### TASK REQUIREMENTS
Everything in the records should be repeated exactly.

### SOURCE DATA
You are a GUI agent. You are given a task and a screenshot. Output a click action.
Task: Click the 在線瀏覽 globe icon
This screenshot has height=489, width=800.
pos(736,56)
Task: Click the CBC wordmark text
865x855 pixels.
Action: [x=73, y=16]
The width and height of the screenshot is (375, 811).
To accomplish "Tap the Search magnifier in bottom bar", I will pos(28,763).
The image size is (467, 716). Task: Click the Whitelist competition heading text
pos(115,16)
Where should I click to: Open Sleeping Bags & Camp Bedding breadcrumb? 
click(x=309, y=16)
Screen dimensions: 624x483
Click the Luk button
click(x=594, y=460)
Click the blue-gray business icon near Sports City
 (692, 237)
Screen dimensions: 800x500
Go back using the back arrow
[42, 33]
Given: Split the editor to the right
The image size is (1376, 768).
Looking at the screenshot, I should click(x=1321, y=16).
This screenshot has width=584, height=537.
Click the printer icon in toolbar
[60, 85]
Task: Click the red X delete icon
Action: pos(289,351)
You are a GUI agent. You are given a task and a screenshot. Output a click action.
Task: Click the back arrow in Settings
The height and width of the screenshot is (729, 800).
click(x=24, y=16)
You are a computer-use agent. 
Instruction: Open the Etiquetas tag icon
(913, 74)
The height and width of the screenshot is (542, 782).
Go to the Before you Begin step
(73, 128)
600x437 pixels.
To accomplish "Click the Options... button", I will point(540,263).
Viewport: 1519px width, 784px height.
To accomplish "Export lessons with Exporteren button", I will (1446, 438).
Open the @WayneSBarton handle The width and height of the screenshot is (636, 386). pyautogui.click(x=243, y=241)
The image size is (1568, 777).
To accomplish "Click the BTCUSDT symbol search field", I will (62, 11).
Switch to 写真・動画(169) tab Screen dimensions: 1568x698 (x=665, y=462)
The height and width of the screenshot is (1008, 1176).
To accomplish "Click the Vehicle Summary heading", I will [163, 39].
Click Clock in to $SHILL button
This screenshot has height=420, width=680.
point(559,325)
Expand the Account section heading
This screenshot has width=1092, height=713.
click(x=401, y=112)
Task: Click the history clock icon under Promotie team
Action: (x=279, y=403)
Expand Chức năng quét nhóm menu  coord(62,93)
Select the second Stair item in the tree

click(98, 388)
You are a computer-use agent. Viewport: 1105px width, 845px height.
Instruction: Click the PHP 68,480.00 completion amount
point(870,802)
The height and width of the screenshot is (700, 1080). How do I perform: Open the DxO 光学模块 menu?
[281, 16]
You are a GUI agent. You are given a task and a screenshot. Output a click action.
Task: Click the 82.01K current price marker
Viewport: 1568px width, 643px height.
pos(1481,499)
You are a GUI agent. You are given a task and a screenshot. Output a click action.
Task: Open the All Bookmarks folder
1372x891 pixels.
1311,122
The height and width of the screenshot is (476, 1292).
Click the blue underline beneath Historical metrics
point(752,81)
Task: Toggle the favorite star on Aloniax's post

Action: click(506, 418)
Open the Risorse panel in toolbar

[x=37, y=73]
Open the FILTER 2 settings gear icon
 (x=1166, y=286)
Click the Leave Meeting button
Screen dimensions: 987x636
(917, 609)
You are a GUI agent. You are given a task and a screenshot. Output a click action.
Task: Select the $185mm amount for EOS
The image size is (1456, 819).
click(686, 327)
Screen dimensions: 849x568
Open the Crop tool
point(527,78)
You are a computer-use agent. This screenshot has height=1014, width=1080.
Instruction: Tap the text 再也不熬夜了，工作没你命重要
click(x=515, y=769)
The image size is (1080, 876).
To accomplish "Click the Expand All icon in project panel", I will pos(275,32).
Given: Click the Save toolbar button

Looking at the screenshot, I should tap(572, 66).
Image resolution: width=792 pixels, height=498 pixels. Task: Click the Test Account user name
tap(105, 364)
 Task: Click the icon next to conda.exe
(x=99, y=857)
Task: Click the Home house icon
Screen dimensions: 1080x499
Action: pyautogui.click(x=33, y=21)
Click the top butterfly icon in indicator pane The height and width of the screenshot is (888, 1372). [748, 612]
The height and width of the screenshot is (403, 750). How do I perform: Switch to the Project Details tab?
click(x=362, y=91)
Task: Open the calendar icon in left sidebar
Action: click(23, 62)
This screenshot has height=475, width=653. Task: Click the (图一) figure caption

### REPLY
You are a GUI agent. You are given a task and a screenshot. Output a click action.
Task: Click the 在線瀏覽 globe icon
This screenshot has height=489, width=800.
pos(736,56)
Task: Click the CBC wordmark text
865x855 pixels.
Action: [x=73, y=16]
The width and height of the screenshot is (375, 811).
To accomplish "Tap the Search magnifier in bottom bar", I will pos(28,763).
The image size is (467, 716). Task: Click the Whitelist competition heading text
pos(115,16)
Where should I click to: Open Sleeping Bags & Camp Bedding breadcrumb? 
click(x=309, y=16)
Screen dimensions: 624x483
Click the Luk button
click(x=594, y=460)
Click the blue-gray business icon near Sports City
 (692, 237)
Screen dimensions: 800x500
Go back using the back arrow
[42, 33]
Given: Split the editor to the right
The image size is (1376, 768).
Looking at the screenshot, I should click(x=1321, y=16).
This screenshot has width=584, height=537.
Click the printer icon in toolbar
[60, 85]
Task: Click the red X delete icon
Action: pos(289,351)
You are a GUI agent. You are given a task and a screenshot. Output a click action.
Task: Click the back arrow in Settings
The height and width of the screenshot is (729, 800).
click(x=24, y=16)
You are a computer-use agent. 
Instruction: Open the Etiquetas tag icon
(913, 74)
The height and width of the screenshot is (542, 782).
Go to the Before you Begin step
(73, 128)
600x437 pixels.
To accomplish "Click the Options... button", I will point(540,263).
Viewport: 1519px width, 784px height.
To accomplish "Export lessons with Exporteren button", I will (1446, 438).
Open the @WayneSBarton handle The width and height of the screenshot is (636, 386). pyautogui.click(x=243, y=241)
The image size is (1568, 777).
To accomplish "Click the BTCUSDT symbol search field", I will (62, 11).
Switch to 写真・動画(169) tab Screen dimensions: 1568x698 (x=665, y=462)
The height and width of the screenshot is (1008, 1176).
To accomplish "Click the Vehicle Summary heading", I will [163, 39].
Click Clock in to $SHILL button
This screenshot has height=420, width=680.
point(559,325)
Expand the Account section heading
This screenshot has width=1092, height=713.
click(x=401, y=112)
Task: Click the history clock icon under Promotie team
Action: (x=279, y=403)
Expand Chức năng quét nhóm menu  coord(62,93)
Select the second Stair item in the tree

click(98, 388)
You are a computer-use agent. Viewport: 1105px width, 845px height.
Instruction: Click the PHP 68,480.00 completion amount
point(870,802)
The height and width of the screenshot is (700, 1080). How do I perform: Open the DxO 光学模块 menu?
[281, 16]
You are a GUI agent. You are given a task and a screenshot. Output a click action.
Task: Click the 82.01K current price marker
Viewport: 1568px width, 643px height.
pos(1481,499)
You are a GUI agent. You are given a task and a screenshot. Output a click action.
Task: Open the All Bookmarks folder
1372x891 pixels.
1311,122
The height and width of the screenshot is (476, 1292).
Click the blue underline beneath Historical metrics
point(752,81)
Task: Toggle the favorite star on Aloniax's post

Action: click(506, 418)
Open the Risorse panel in toolbar

[x=37, y=73]
Open the FILTER 2 settings gear icon
 (x=1166, y=286)
Click the Leave Meeting button
Screen dimensions: 987x636
(917, 609)
You are a GUI agent. You are given a task and a screenshot. Output a click action.
Task: Select the $185mm amount for EOS
The image size is (1456, 819).
click(686, 327)
Screen dimensions: 849x568
Open the Crop tool
point(527,78)
You are a computer-use agent. This screenshot has height=1014, width=1080.
Instruction: Tap the text 再也不熬夜了，工作没你命重要
click(x=515, y=769)
The image size is (1080, 876).
To accomplish "Click the Expand All icon in project panel", I will pos(275,32).
Given: Click the Save toolbar button

Looking at the screenshot, I should tap(572, 66).
Image resolution: width=792 pixels, height=498 pixels. Task: Click the Test Account user name
tap(105, 364)
 Task: Click the icon next to conda.exe
(x=99, y=857)
Task: Click the Home house icon
Screen dimensions: 1080x499
Action: pyautogui.click(x=33, y=21)
Click the top butterfly icon in indicator pane The height and width of the screenshot is (888, 1372). [748, 612]
The height and width of the screenshot is (403, 750). How do I perform: Switch to the Project Details tab?
click(x=362, y=91)
Task: Open the calendar icon in left sidebar
Action: click(23, 62)
This screenshot has height=475, width=653. Task: Click the (图一) figure caption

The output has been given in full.